Condroz Explained

The Condroz (in French pronounced as /kɔ̃dʁo/) is a natural region in Wallonia, the French-speaking part of Belgium, located between the Ardennes and the Meuse. Its unofficial capital is Ciney. The region preserves the name of the Condrusi, a Germanic tribe which inhabited the area during and before the Roman era.

Compared to other parts of Belgium, the Condroz is a sparsely populated, agricultural area. It consists of low hills of an average altitude of about 200 to 300 meters (670–970 feet). It is mainly situated in the provinces of Liège and Namur and also in smaller parts of the Belgian provinces of Hainaut and Luxembourg. It is bordered in the north by the Meuse river, in the east by the Ardennes, in the south by the Famenne region.

Historically, the Condroz did not stretch west of the Meuse, but today there is a western section, south of Namur and the Sambre river stretching to the Thiérache and southern Hainaut.

History

Very little is known of the Roman era Condrusi, after whom the region was originally named. Julius Caesar described them and the Segni as living between the Eburones, to their north, and the Treviri, who lived to their south in the area of what is now Arlon, Luxembourg and the Moselle region in modern Germany and France.

From the fragmentary evidence it is known that citizens of the pagus or country of the Condrusi lived within the larger civitas of the Tungri, the Civitas Tungrorum, which had its capital in Tongeren. They fought in the Roman military and could earn Roman citizenship.

In medieval records, the Pagus Condrustis or Condrustensis started to appear again from 747, in an area consistent with the old country of the Condrusi mentioned by Caesar.[1] For the Christian church, Condroz was part of the Bishopric of Liège, which managed a region corresponding to the old Roman Civitas Tungrorum, though the capital had now moved from Tongeren to Liège.

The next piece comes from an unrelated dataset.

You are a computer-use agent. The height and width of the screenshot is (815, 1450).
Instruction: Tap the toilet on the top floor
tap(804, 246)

Unlike today, the medieval Condroz did not extend west over the Meuse river, into what is now the Belgian region Entre-Sambre-et-Meuse (fr), because this was part of the medieval Lommegau (de) or Pagus Lomacensis.

To the south, the Famenne region, which is today considered distinct from the Condroz, was originally a part of the Condroz. South of the Famenne region is and was rougher and more wooded terrain of the Ardennes, which today stretches into France and Luxembourg. In 839, the Carolingian Emperor Louis the Pious granted the "county" of Condroz and the county of the Ardennes to his son Louis the German, effectively making the Meuse the boundary between the eastern and western Frankish kingdoms.[2] (This is the only time the Condroz was described as a county like this.)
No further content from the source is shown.